4.4 Data Structures (No Full Code)

EvalContext { quote, customerSegment, dates, costbook }
EvalResult { netDelta, approvalTriggers, traces[] }

4.4 Algorithm Overview

  1. Compile rules to IR.
  2. Build quote context.
  3. Evaluate prioritized rules.
  4. Persist traces and results.

5. Implementation Guide

5.1 Development Environment Setup

$ cpq seed --scenario pricing-dsl
$ cpq test --suite pricing-dsl

5.2 Project Structure

pricing-dsl/
  src/
    grammar/
    validator/
    runtime/
    tracing/

5.3 The Core Question You’re Answering

“Can pricing policy changes move at business speed without opening security or margin risk?”

5.4 Concepts You Must Understand First

  • Expression parsing
  • Runtime sandboxing
  • Temporal policy logic

5.5 Questions to Guide Your Design

  • Which operators are allowed initially?
  • How do you cap evaluation cost?

5.6 Thinking Exercise

Model a maliciously expensive expression and design runtime containment.

5.7 The Interview Questions They’ll Ask

  1. How do you sandbox a business-authored expression engine?
  2. How do you guarantee auditability of dynamic pricing?
  3. How do you handle promotions with overlapping date windows?

5.8 Hints in Layers

  • Hint 1: no side-effect functions.
  • Hint 2: static checks before runtime.
  • Hint 3: trace every rule application.

5.9 Books That Will Help

| Topic | Book | Chapter | |——-|——|———| | DSL runtime patterns | “Language Implementation Patterns” | Ch. 6-8 | | Defensive engineering | “The Pragmatic Programmer” | Ch. 8 |

5.10 Implementation Phases

  • Phase 1: grammar + parser.
  • Phase 2: safe runtime.
  • Phase 3: traces and approval integration.

5.11 Key Implementation Decisions

| Decision | Options | Recommendation | Rationale | |———-|———|—————-|———–| | Execution model | unrestricted, sandboxed | sandboxed | safety | | Trace granularity | summary only, per-rule | per-rule | auditability |

6. Testing Strategy

6.1 Test Categories

| Category | Purpose | Examples | |———-|———|———-| | Unit | operator/function checks | valid/invalid expressions | | Integration | runtime with pricing engine | net + triggers | | Security | abuse attempts | deep nesting, bad funcs |

6.2 Critical Test Cases

  1. Allowed rule with deterministic output.
  2. Disallowed function blocked at validation.
  3. Budget overflow gracefully handled.

6.3 Test Data

pricing_rules_valid.dsl, pricing_rules_unsafe.dsl, quote_fixture.json.
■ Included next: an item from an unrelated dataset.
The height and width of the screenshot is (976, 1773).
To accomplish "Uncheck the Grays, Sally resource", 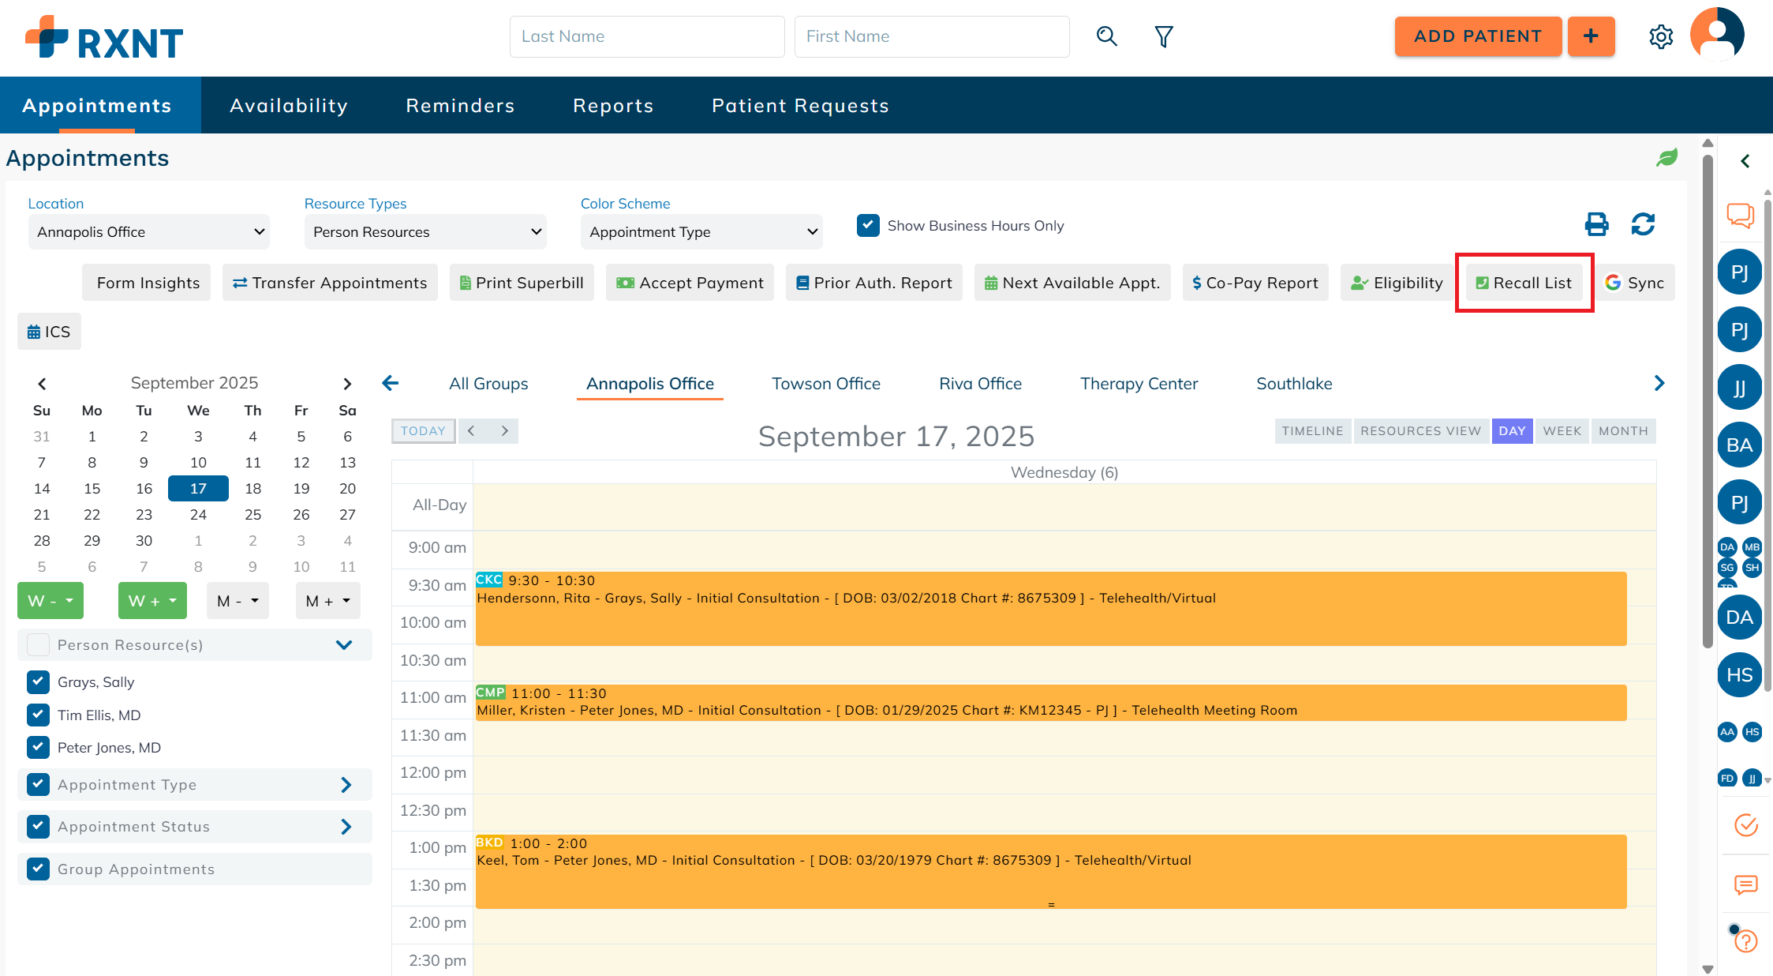I will (38, 681).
7. Common Pitfalls & Debugging

7.1 Frequent Mistakes

| Pitfall | Symptom | Solution | |———|———|———-| | unbounded eval | latency spikes/timeouts | operation budgets | | weak traces | cannot explain deltas | per-rule trace schema |

7.2 Debugging Strategies

  • Re-run with trace-level logging.
  • Compare trace snapshots across rule pack versions.

7.3 Performance Traps

Avoid repeated context fetches during per-line rule eval.
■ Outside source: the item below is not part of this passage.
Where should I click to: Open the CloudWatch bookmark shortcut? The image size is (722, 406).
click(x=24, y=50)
8. Extensions & Challenges

8.1 Beginner Extensions

  • Add expression lint warnings.
  • Add rule tags and grouping.

8.2 Intermediate Extensions

  • Backtest new rule packs against historic quotes.
  • Add “what changed” diff between rule versions.

8.3 Advanced Extensions

  • Policy canary rollouts by segment.
  • Cost-aware optimization hints for analysts.

9. Real-World Connections

9.1 Industry Applications

  • Dynamic enterprise discounting.
  • Promotion governance programs.

9.3 Interview Relevance

Shows language tooling and safe policy execution in revenue-critical systems.

10. Resources

10.1 Essential Reading

  • Oracle CPQ pricing updates.
  • DSL and parser engineering references.

10.2 Video Resources

  • Dynamic pricing system design talks.

10.3 Tools & Documentation

  • Tracing tools and schema docs.

11. Self-Assessment Checklist

  • I can explain runtime safety controls for pricing DSL.
  • I can replay pricing outcomes from traces.
  • I can prove guardrail violations trigger approvals.
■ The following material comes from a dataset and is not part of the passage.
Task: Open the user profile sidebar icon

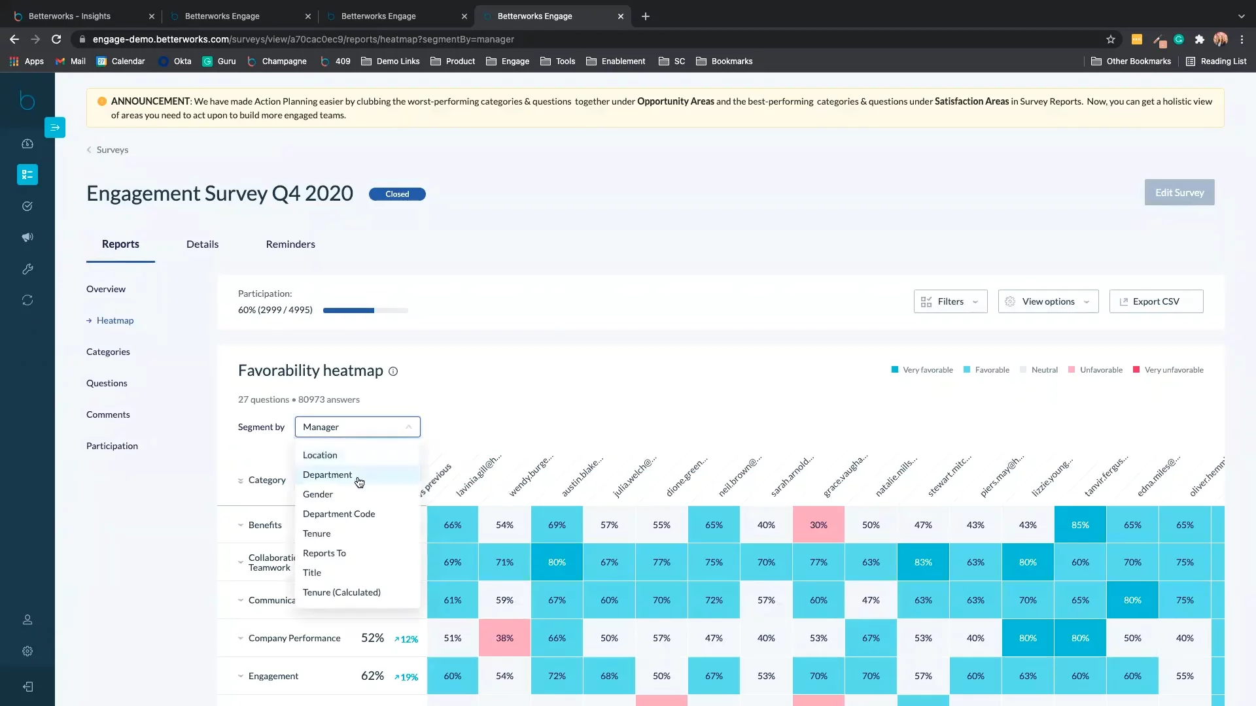Action: pos(27,620)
12. Submission / Completion Criteria

Minimum Viable Completion:

  • Parsing and safe execution works for core rules.

Full Completion:

  • Trace output and approval integration complete.
  • Regression tests for rule updates pass.

Excellence (Going Above & Beyond):

  • Historical backtesting and canary policy rollout tooling.